Juwai Is China’s Largest Overseas Real Estate Platform
Carrie Law, is CEO of Juwai, China’s largest international property portal. Many Canadians haven’t heard of them before, but the Chinese behemoth plays an important role in the Mainland Chinese buying process. The platform’s users are known to drop hundreds of thousands of dollars on international real estate, often site unseen. Recently they’ve developed sales partnerships with Berkshire Hathaway, Sotheby’s International, and Engels & Volkers. They also power the international real estate listings on Tencent, China’s largest internet company. Oh yeah, and an Alibaba executive sits on their board.
They’re kind of a big deal, and know international buying patterns just a little better than even most governments. Law was a big player in the Asian real estate scene, before being appointed CEO at Juwai. Her opinion has quite a bit of weight when interpreting international markets.
Foreign Buyer Taxes Don’t Impact The Wealthy
“The new and extended property taxes in this week’s budget will have some negative impact on buyers from overseas,” explained Law. However, it won’t be as impactful as some expect. “For higher-income buyers who are committed for personal or professional reasons to buying in Vancouver, the tax will not keep them from purchasing.”
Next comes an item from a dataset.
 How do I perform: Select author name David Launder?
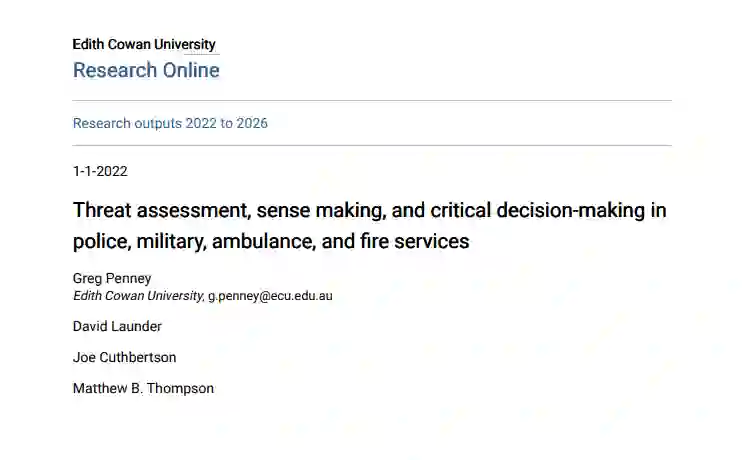[x=117, y=326]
Law anticipates it will change the buying behaviour of lower income foreign buyers. “The increased taxes are likely to put further financial pressure on families from overseas who are already stretching their personal savings to the limit to enable a move to Vancouver,” she explains. “It would be reasonable to expect the average price of homes that middle class buyers acquire to decrease in line with the amount of the tax increase. That would leave their total transaction cost about the same.” Further adding, “of course, if these families can obtain permanent residency in Canada, the tax does not apply to them.”
Few words, but a lot to unpack. She broke down the market into two segments – wealthy trophy hunters, and immigrants. Trophy hunting types of buyers aren’t restrained by income, because… those buying $10 million homes don’t have problems like us scrubs. There is no financial hurdle large enough for these buyers.
Immigrants, she believes, will buy lower priced properties by factoring in the tax, or delay until post-immigration. This point would have an interesting impact. More demand for lower priced property, would place more pressure on the floor of prices. That’s Monopoly Man talk for the cheapest homes get eliminated. Although if they delay until after immigration, there’s no foreign buyer tax.
Vancouver Is “Overpriced,” Mainland Chinese Buyers Peaked In 2015
Law argues that Mainland Chinese demand for Vancouver has peaked, and passed. “Our data shows that Chinese buying interest in Vancouver peaked in 2015,” she explains. Adding “The overpriced market and lack of inventory has restrained Chinese demand since that time. This [BC’s 2018] Budget is two years out of date in addressing a problem we believe no longer exists.”
The declines of Mainland Chinese buying activity are confirmed by several data points. People’s Bank of China (PBoC) numbers show outflows from China were at its worst in 2015. They then tapered until reversing last year, meaning more money is going into China than leaving. The BC and Ontario governments have both produced property transfer data showing a decline in non-resident buying. Neither government was quick enough to measure 2015 data.